Dexamethasone is effective as monotherapy and in combination with 5-HT3 receptor antagonist to prevent acute and delayed nausea and vomiting in patients receiving a chemotherapeutic regimens used for treatment of different cancers. However, one must be aware of potential toxic effects of dexamethasone. In a recent survey, moderate-to-severe side-effects noted for patients receiving dexamethasone for prophylaxis against delayed CINV included insomnia (45%), gastrointestinal symptoms (27%), agitation (25%), increased appetite (18%), weight gain (17%), rash (15%), depression on cessation of treatment (7%), hiccups (7%) and oral candidiasis (3%)[15]. In order to try one' best to relieve the side-effects of dexamethasone, olanzapine was separately used to prevent the delayed nausea and vomiting comparing with dexamethasone for delayed nausea and vomiting in patients receiving highly or moderately chemotherapy in this study. Olanzapine in combination with 5-HT3 receptor antagonist and dexamethasone was shown to be superior to 5-HT3 receptor antagonist and dexamethasone in controlling the acute and delayed CINV in patients receiving highly or moderately emetogenic chemotherapy, specifically for the delayed nausea and vomiting. The severe toxic effects of olanzapine was not seen in this clinical study. The most frequent side-effect was sleepiness which could effectively relieve insomnia and agitation caused by dexamethasone.

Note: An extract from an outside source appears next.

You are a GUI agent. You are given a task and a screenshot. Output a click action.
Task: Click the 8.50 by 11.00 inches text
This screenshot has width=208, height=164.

The diagnosis of cancer is a life-altering experience for anyone. Some cancer patients could have inevitable emotions that can interfere with medical care, family, diet, sleep, exercise. The more common diagnosed psychiatric conditions are depression, anxiety, adjustment disorders, delirium. Often, patients have mixed states or combinations of symptoms, such as depression and anxiety. Olanzapine is an atypical antipsychotic drug, some studies have demonstrated the antidepressant efficacy of olanzapine [16, 17]. In this study, whether the use of olanzapine for five days could result in the improvement of QoL because of its antipsychotic effects, which need to further study for no relevant studies to be reported. But we observed olanzapine not only elevated the complete response for CINV, specially for the delayed nausea and vomiting but also improved the emotion, sleep, appetite of the cancer patients compared with the standard therapy regimen of antiemesis. Improvement of the cancer patients QoL during chemotherapy can make the patients more confidence for treatment which can make the patients complete the whole treatment. This will result in the improvement of the clinical efficacy.

Conclusion

In summary, this study demonstrated that olanzapine has obtained the better efficacy on being safely used for preventing the CINV. Olanzapine can improve the complete response of delayed nausea and vomiting in patients receiving the highly or moderately emetogenic chemotherapy comparing with the standard therapy of antiemesis, as well as improve the QoL of the cancer patients during chemotherapy. Olanzapine is a safe and efficient drug for prevention of CINV. Further study should be done to compare the efficacy of olanzapine with aprepitant or palonosetron on prevention of CINV through large sample study.